The fact is, that like AC/DC, say, or Iron Maiden, BS have a natural way of sounding. “I’ve Got This Song” is a gorgeous blue collar ballad, with a country tinge and it sounds perfect, “Best Seat In The House” rivals Eric Church for the rockin’ honky-tonk title, and the quite brilliant “I’ll Keep Ramblin’” (featuring Robert Randolf) casts them as fire and brimstone preachers of the Rock N Roll variety.

“Seems So Far” deals with the last ten years in laid back fashion, and the big ol’ groove to “Lord Strike Me Dead” is not one to mess with and the sound of summer is all over “Let Me Down” which sees Amanda Shires provide fine harmonies, but the feel is at odds with lyrics – about the only time on this record where anyone sounds fragile.
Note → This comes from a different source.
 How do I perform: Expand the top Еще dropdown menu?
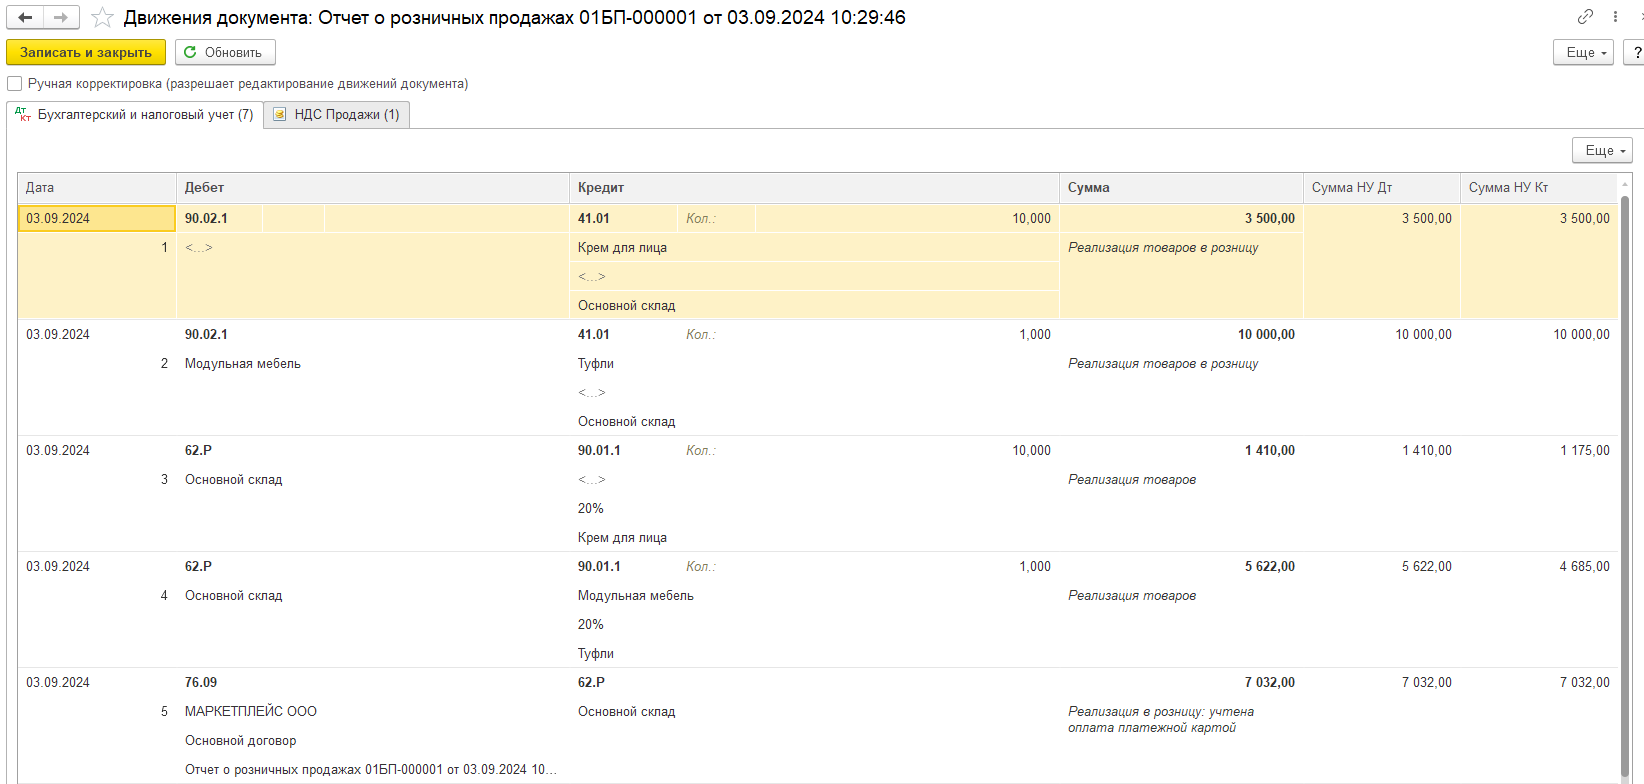[x=1583, y=52]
A collection full of highlights probably has its absolute gem in the form of “Nobody Gives A Damn” – this album’s “Shakin’ Hands With The Holy Ghost” perhaps? –  but it provides an erudite attack on those who chase fleeting fame.
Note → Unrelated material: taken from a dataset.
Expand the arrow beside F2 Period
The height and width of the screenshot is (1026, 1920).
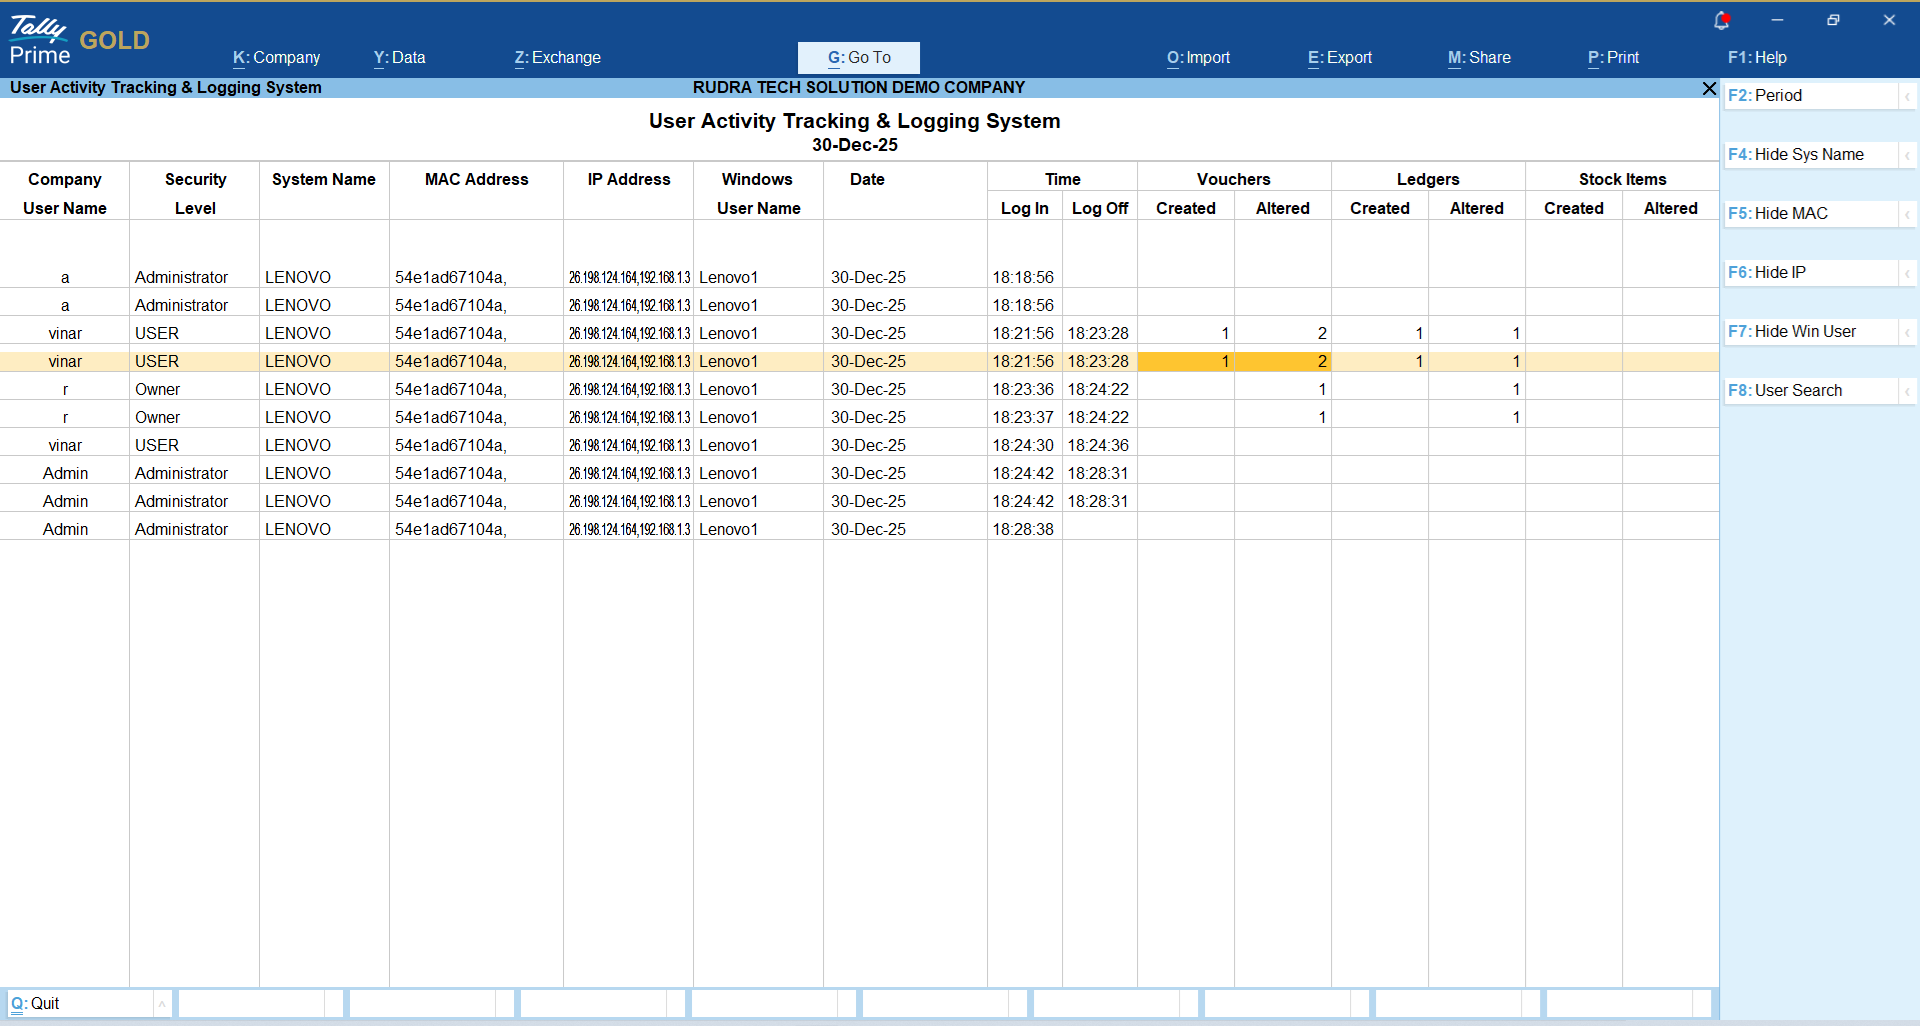pyautogui.click(x=1907, y=96)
Not something you could ever level at Blackberry Smoke, that. They’ve paid their dues and they will reap the rewards, which is why “Till The Wheels Fall Off” is as unapologetic as it gets, and why “Mother Mountain” is so happy to sound like it came out in the late 1960s and was written in a commune somewhere in the desert.

So this record has its subtleties of course, but put bluntly, you don’t buy a Blackberry Smoke record, or go and see them live to be “challenged”, there’s a time and place for that, maybe. Here, though, you want this. You want “Find A Light”, moreover, so do they, and that’s why this is so very good.